As cartas e os encontros na praça foram-se sucedendo para alegria da menina e do próprio autor-personagem-carteiro.
Deixo de contar o que se passou depois e o final para não estragar o prazer de possíveis leitores da obra, mas continuo minhas impressões de leitura.
Confesso que, nas primeiras páginas, o autor do livro não me convenceu com sua escritura. Como aceitar que alguém pudesse se fazer de Kafka, um dos maiores escritores do século XX? Seria um salto mortal contra a eternidade e a própria literatura. Aos poucos, porém, Jordi Sierra, ao mesmo tempo que se apropriava da ideia de Kafka, parece que foi incorporando o que seria a linguagem original do texto, e me fazendo ‘lembrar’ de que estava ali subjacente o próprio ficcionista Franz Kafka. Tive quase certeza de que me encontrava com o grande autor saindo dos tortuosos corredores de “O Processo” e se transvestindo na versão simples e purificada da sua antípoda literária.
Assim, comecei a ver a narrativa com a leveza e a naturalidade que ela adquirira ao correr das páginas.
Kafka aparecia como autor e personagem, narrado em terceira pessoa, em fuga de sua ficção habitual. Transformou-se no carteiro que levava felicidade para uma menina anônima que encontrou por acaso num jardim.
No transcorrer do texto, a imaginação de Jordi o leva a reflexões nas mais diversas áreas do conhecimento, enquanto narra a história.

“A única coisa que sabia por intuição era que as crianças destilavam egoísmo. Fazia parte de sua própria inocência. Egoísmo por precaução, por senso de sobrevivência, por necessidade.” (p. 52)

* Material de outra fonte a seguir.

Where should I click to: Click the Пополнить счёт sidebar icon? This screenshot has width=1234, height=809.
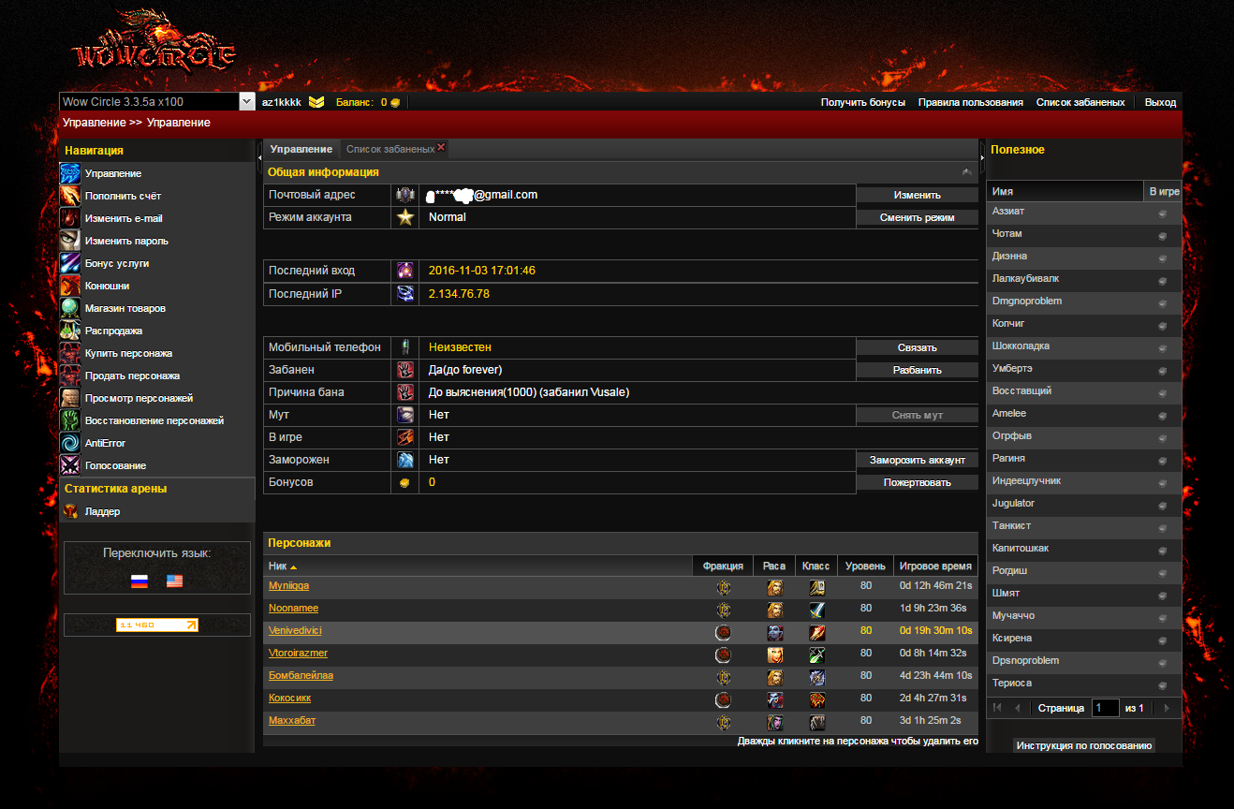[70, 196]
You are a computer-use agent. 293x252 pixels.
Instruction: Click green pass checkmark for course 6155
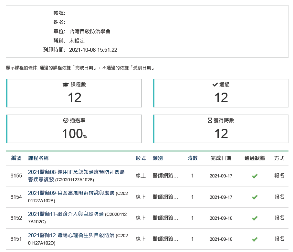coord(255,176)
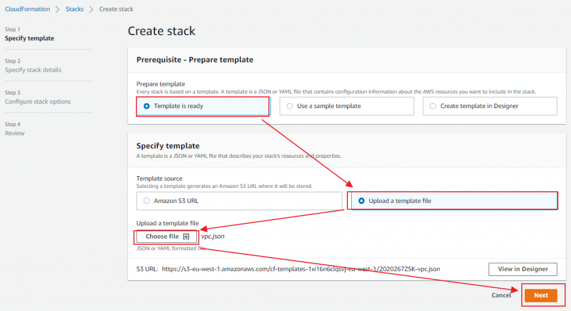Open the CloudFormation breadcrumb link
This screenshot has width=571, height=311.
pyautogui.click(x=27, y=9)
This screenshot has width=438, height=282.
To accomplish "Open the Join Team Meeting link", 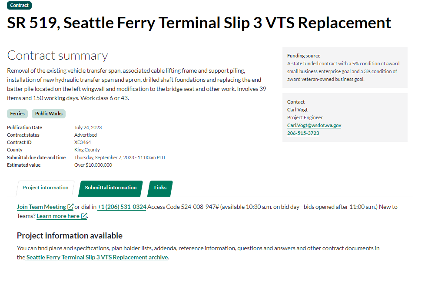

Considerações do personagem-autor sobre as bonecas são inevitáveis para o convencimento de que Brígida estava apenas viajando e não havia se perdido:

“Sabe, sei de bonecas que nunca fazem sua viagem. Têm medo. Ficam com suas meninas, mas não por amor a elas, ao contrário, ficam por medo.” (p. 52)

E a justificação da entrega das cartas pessoalmente e não nas casas propicia outro diálogo entre Kafka e Elsi:

“ – Os carteiros não entregam as cartas nas casas?
– Os carteiros normais entregam, mas não os carteiros de bonecas. As cartas de bonecas são especiais, porque são diferentes. Têm de ser entregues às suas destinatárias em mãos.” (p. 27)

O carteiro não poderia faltar ao próximo encontro marcado e fala para si próprio:

“Estava em jogo uma esperança.
O que há de mais sagrado na vida.” (p. 32)

Nos diálogos entre o carteiro e Elsi há momentos especiais, como nestas comparações:

“– Você sabia que o céu de Paris é da cor de seus olhos quando você sorri e que as nuvens são como os pêssegos que se formam no seu rosto?” (p. 61)

Kafka e a sua mulher Dora também comparecem a algumas cenas:

“– Só você poderia pensar uma coisa dessas, querida. Te amo.
Salvar uma menina não era salvar o mundo?” (p. 74)

A referência aos animais como defesa para sua sobrevivência, na afirmação do carteiro para a menina:

“– ...quanto a mim, seria incapaz de matar um leão ou um elefante. Totalmente incapaz. Para que destruir uma vida? Esses animais selvagens são tão lindos, Elsi.” (p. 83)

A descrição do mundo – simples, direta:

“– Às vezes percebo que o mundo é o lugar mais bonito que existe, e vejo a imensa sorte que temos de viver nele. Precisamos cuidar dele e protegê-lo para deixá-lo aos nossos descendentes, da mesma forma que um dia o recebemos de nossos pais. Somos apenas hóspedes momentâneos de sua generosa grandiosidade.” (p. 85)

Termino com o diálogo entre a boneca Brígida e a menina Elsi, que dá talvez mais significado à temática do(s) autor(es):

“ – ...nós duas vamos saber que nunca chegaríamos tão longe sem a outra. Viveremos cada uma na memória da outra, e isso é a eternidade, Elsi, porque o tempo não existe para além do amor.” (p. 87)

Esse não é o final – que prometi não revelar –, mas bem poderia ser o deste livro que ganhou o Prêmio Nacional de Literatura Infantil e Juvenil do Ministério da Cultura da Espanha em 2007, e, merecidamente, acredito.

*FABRA, Jordi Sierra i. Kafka e a boneca viajante. Trad. Rubia Prates Goldoni. Ilustrações de Pep Montserrat. 2 ed. São Paulo: Martins Fontes, 2009, 127 p.